This could mean one of two things: Ford is off to rehab in a foreign country, or Ford is just running away. Either way, I can’t imagine that this is the last we’ll see of Robbie. This is a man who has been fired from his job once already, weathered the storm of #CrackTape1 somewhat sturdily, and embarrassed himself on national television after Jimmy Kimmel wiped his sweaty brow and made him play late-night parlor games.

Evidently, the spin machine is in full effect. Rob Ford is an addict. Rob Ford needs help. Rob Ford is going to rehab. And Rob Ford will be back to prove to Ford Nation that he is the best damn mayor that ever (allegedly) smoked crack twice on camera and got sued for allegedly orchestrating a violent beat-down of his sister’s ex-boyfriend in prison.

This narrative is understandably not acceptable for many Torontonians, who are calling for the mayor’s resignation. But as we have learned time and time again, Ford is not one to back down from a major scandal. And judging by Rob Ford’s latest tweet, his office is currently looking to fill a junior position that pays $30,000 a year—so get those résumés ready, friends!

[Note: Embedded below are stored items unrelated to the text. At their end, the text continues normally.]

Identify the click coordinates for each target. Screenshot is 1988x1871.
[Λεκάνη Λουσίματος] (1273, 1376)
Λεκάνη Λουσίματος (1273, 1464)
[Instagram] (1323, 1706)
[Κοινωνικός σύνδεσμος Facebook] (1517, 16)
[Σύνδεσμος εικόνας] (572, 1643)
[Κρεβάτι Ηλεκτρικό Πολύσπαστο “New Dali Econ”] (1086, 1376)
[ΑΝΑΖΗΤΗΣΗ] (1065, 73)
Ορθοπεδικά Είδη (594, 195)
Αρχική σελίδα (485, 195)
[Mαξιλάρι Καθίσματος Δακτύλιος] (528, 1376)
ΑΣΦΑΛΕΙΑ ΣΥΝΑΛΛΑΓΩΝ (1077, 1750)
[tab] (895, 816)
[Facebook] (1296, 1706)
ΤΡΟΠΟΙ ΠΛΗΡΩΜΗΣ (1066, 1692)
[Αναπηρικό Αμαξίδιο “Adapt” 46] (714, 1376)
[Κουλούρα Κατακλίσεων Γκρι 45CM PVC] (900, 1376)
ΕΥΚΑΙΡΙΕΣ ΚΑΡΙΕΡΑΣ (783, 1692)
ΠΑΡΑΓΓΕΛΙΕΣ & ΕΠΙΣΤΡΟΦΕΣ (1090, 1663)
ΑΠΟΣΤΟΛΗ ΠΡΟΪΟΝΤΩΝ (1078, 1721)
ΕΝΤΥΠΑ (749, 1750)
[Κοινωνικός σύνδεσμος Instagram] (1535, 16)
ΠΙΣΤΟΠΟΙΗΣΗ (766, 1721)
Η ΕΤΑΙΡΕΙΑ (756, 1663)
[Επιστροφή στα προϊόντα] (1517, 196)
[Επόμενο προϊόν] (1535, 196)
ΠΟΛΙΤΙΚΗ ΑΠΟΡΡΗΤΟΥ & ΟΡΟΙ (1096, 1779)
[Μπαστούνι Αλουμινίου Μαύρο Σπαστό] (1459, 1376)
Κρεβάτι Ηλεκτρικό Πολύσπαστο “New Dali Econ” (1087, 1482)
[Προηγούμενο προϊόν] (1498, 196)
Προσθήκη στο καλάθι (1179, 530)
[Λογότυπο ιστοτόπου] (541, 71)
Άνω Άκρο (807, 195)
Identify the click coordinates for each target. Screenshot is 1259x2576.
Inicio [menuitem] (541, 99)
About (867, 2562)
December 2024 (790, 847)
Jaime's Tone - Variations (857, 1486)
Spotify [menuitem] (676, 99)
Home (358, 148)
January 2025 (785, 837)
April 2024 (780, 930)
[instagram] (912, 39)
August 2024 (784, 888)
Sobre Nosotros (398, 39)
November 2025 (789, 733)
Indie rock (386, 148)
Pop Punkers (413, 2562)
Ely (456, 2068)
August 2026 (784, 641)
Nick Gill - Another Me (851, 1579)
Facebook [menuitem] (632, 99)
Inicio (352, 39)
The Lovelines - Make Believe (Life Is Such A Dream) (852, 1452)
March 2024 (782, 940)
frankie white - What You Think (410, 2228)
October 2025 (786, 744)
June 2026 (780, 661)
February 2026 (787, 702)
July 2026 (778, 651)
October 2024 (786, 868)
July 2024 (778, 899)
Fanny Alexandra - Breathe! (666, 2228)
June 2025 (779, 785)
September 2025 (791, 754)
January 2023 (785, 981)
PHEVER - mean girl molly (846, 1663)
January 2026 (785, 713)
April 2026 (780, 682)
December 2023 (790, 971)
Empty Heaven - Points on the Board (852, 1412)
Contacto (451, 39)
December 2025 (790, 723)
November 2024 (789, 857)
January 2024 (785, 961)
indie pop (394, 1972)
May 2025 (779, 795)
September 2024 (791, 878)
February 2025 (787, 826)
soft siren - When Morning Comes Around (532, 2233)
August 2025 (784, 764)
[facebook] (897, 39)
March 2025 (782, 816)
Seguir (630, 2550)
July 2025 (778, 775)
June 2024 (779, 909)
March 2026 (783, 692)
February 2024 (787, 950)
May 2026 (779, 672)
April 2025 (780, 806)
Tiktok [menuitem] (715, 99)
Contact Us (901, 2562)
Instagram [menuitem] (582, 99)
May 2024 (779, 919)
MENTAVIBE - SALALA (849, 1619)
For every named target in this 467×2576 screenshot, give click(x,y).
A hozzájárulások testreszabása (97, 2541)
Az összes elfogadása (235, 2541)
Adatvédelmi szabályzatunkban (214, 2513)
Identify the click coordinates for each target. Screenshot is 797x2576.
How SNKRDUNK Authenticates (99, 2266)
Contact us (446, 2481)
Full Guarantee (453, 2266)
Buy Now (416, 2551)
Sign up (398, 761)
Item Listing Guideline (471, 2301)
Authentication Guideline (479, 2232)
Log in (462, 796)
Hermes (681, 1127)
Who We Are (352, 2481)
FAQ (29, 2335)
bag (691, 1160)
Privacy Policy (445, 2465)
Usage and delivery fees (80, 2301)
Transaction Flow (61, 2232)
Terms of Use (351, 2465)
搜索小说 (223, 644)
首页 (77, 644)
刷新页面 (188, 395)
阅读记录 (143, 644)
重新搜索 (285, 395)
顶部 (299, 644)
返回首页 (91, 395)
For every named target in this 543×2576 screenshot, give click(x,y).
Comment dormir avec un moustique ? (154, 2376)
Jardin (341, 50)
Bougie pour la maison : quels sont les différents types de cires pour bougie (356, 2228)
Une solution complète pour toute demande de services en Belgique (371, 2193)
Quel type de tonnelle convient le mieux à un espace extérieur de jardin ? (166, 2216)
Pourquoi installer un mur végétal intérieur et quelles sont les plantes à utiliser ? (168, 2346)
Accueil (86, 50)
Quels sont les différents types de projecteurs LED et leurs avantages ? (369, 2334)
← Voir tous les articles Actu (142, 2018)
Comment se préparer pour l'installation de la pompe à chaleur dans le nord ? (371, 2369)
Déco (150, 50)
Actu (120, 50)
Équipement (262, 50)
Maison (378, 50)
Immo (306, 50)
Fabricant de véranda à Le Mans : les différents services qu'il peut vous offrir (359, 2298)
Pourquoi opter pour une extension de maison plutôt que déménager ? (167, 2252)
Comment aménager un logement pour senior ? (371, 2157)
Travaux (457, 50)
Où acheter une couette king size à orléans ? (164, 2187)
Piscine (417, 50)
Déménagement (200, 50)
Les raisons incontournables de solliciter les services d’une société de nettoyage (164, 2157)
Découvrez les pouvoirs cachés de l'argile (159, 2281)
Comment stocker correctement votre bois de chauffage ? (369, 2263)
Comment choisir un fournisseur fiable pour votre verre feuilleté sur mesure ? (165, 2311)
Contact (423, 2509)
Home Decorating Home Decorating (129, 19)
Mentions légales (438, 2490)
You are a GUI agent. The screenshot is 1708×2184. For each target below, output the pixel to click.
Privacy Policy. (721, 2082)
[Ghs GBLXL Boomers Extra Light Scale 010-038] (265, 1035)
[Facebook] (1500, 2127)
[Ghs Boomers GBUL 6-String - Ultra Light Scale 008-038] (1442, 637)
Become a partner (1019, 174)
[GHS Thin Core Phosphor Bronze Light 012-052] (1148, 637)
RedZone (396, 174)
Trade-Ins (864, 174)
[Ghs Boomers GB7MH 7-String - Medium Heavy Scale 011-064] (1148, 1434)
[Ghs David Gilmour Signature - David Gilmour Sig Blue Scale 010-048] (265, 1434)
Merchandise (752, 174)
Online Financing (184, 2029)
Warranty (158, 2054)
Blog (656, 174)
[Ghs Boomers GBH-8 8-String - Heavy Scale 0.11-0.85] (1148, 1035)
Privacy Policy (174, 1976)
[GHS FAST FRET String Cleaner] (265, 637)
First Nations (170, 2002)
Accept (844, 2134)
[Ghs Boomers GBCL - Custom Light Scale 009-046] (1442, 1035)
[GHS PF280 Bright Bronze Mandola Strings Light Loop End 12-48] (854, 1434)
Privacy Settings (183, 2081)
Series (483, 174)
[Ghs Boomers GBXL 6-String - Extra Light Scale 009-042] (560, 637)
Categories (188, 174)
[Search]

Unfortunately, Toronto’s councillors and journalists, and various other naysayers who dislike Fordtopia, can continue to berate the mayor and call for his resignation, but unless this guy gets charged with a crime and forcibly removed from office, I’m not convinced that he will leave. Even after this latest crack clusterfuck, Rob can easily go to rehab, take a break, come back, tell everyone that everything is fine, and wait for this next crack video to come out.

If you think that’s an unrealistic view of a man who is quite clearly out of control, then you probably haven’t been following this story for very long. The rule of Rob Ford is that things will always get crazier, and there’s nothing more ridiculous than attempting to stay mayor after you get caught smoking some kind of crack-like drug on camera —twice.